Thavolia Glymph, the 140th president of the American Historical Association (AHA), is the first Black woman to hold this position. Glymph is a Peabody Family Distinguished Professor of History and Law at Duke University, a past president of the Southern Historical Association, and a scholar with numerous awards.
Growing up in the South, she was encouraged to love history early on by her parents, maternal grandparents, an environment that valued education and public life, and regular trips to her local public library, she told AHA.
“History was unavoidable,” she explained. She began writing two or three-sentence letters to her grandmother when she was four years old. Her history education began at home and in the public library, with a focus on European histories due to their accessibility.
Glymph attended Hampton University, where she studied primary historical research, archive collections, and historiography. Alice Davis, her teacher at the time, had recently been discharged from the military. Davis’ lesson was where the pacesetter first became aware of her interest in undertaking research. That’s when she began to consider teaching history as a career.
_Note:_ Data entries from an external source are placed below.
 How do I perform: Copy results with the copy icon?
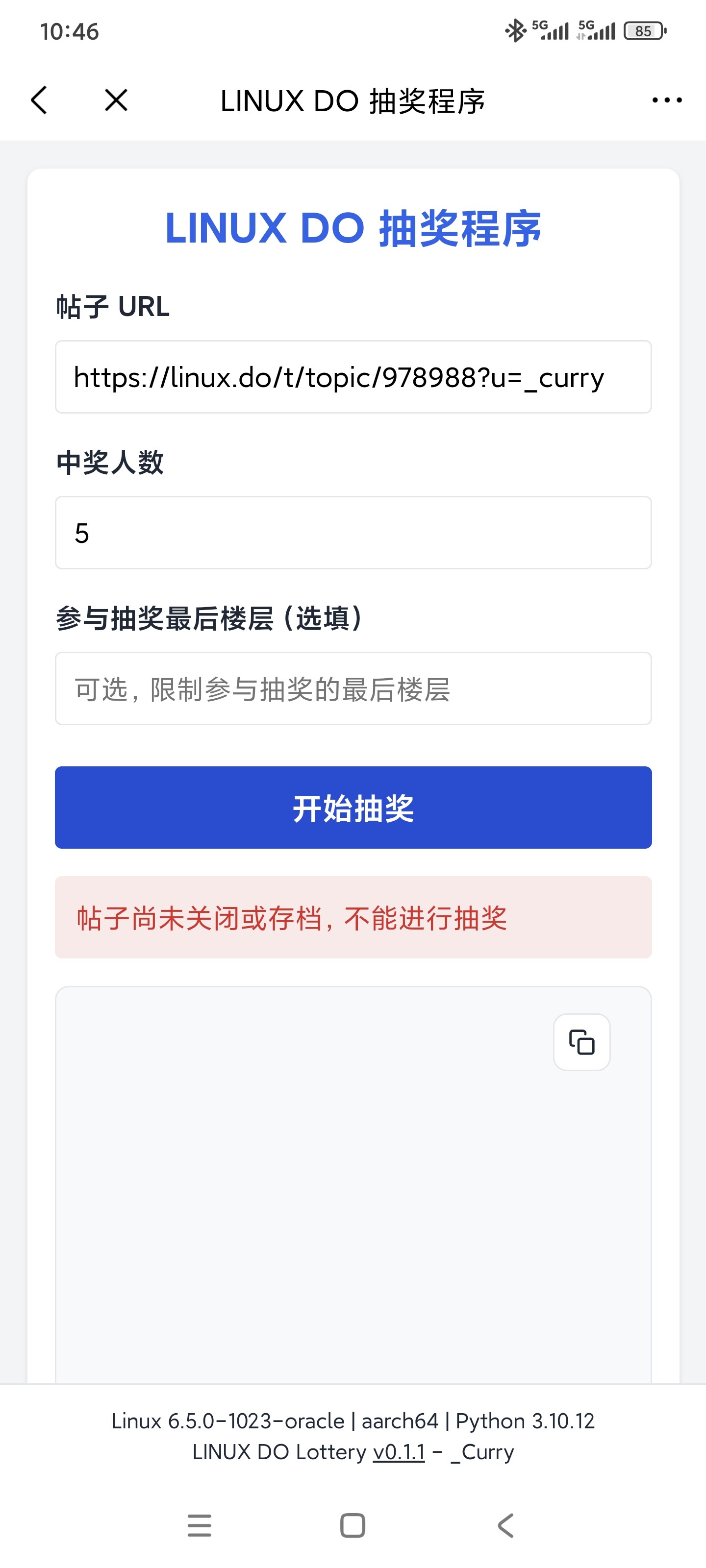582,1042
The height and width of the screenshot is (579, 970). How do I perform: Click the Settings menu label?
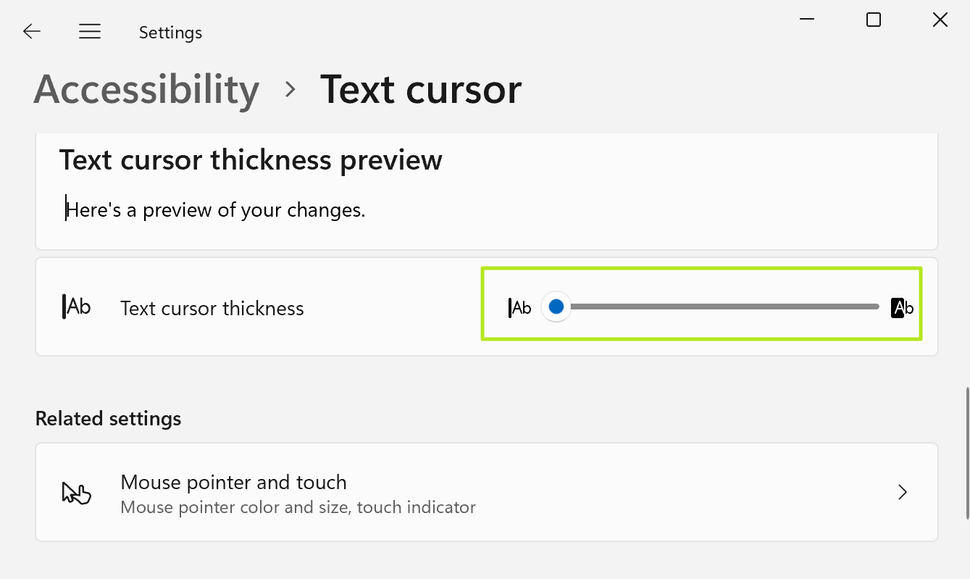pyautogui.click(x=170, y=32)
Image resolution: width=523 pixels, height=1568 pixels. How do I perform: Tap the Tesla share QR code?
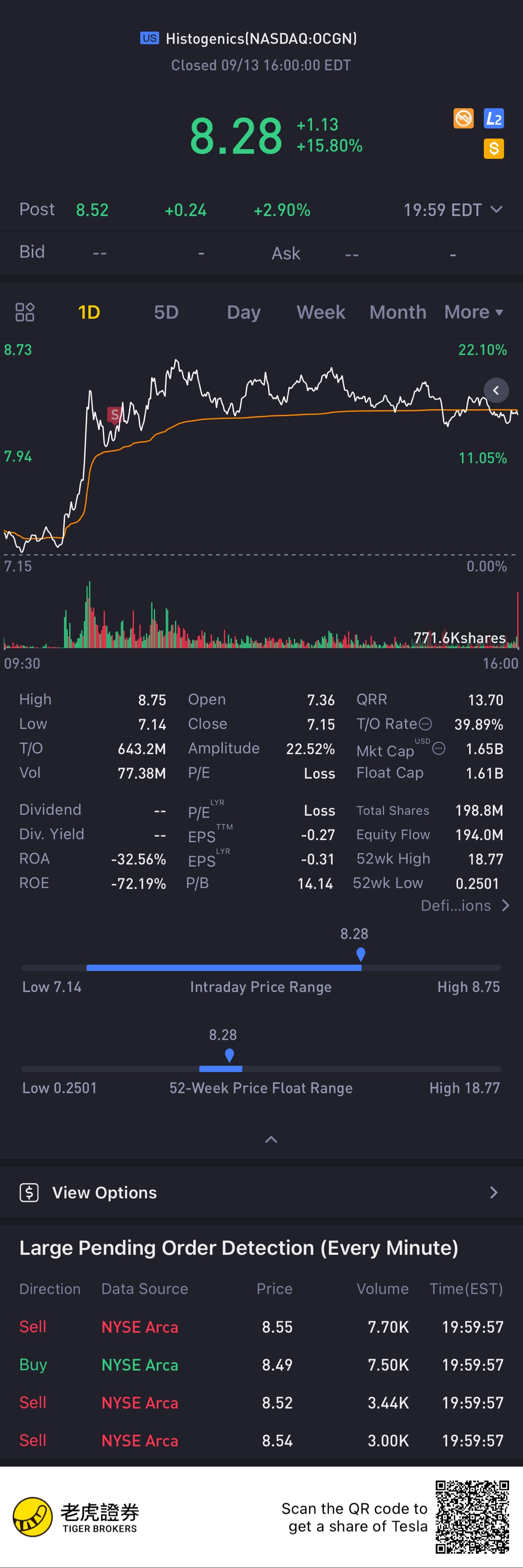pyautogui.click(x=472, y=1517)
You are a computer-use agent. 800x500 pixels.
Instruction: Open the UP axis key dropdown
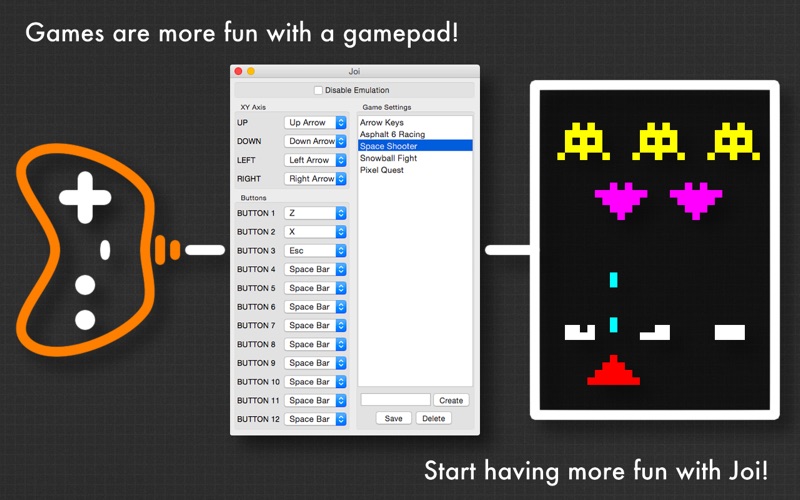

Glymph’s 2008 book, “Out of the House of Bondage: The Transformation of the Plantation Household,” explores the experiences of enslaved women and female enslavers on Southern plantations from the antebellum period to the Civil War and postwar era. The book reimagines the Southern plantation household as a space for gendered production, labor, and racial brutality.
Her 2020 book, “The Women’s Fight: The Civil War’s Battles for Home, Freedom, and Nation,” received numerous awards, including two AHA prizes: the Joan Kelly Memorial Prize in feminist theory and women’s history and the Albert J. Beveridge Award in the history of the United States, Latin America, or Canada from 1492 to the present.
She mentors emerging academics and teaches courses on slavery, Civil War, and Reconstruction at Duke. Glymph maintains an active lifestyle, playing tennis and herb gardening when not working.
She maintains that having a childhood interest in history does not imply becoming a professor, and that there was no “lightbulb moment” that shaped her into the person she is now. It was and continues to be “an improbable journey,” rather than a direct route.
She is currently the winner of the Huntington Library’s 2023-2024 Rogers Distinguished Fellowship in 19th-century American History.
As the new president of the American Historical Association, the newly appointed officer announced her plans to support the numerous significant current projects and to foster future endeavors aimed at ensuring that historians’ work is recognized and appreciated not only by other academics but also “by the larger communities we serve and those we still need to serve who are waiting for us to see them,” she stated.
Glymph takes office at a time when the Association is advocating for the teaching of true history in K-12 education, broadening the definitions of historical scholarship, and more.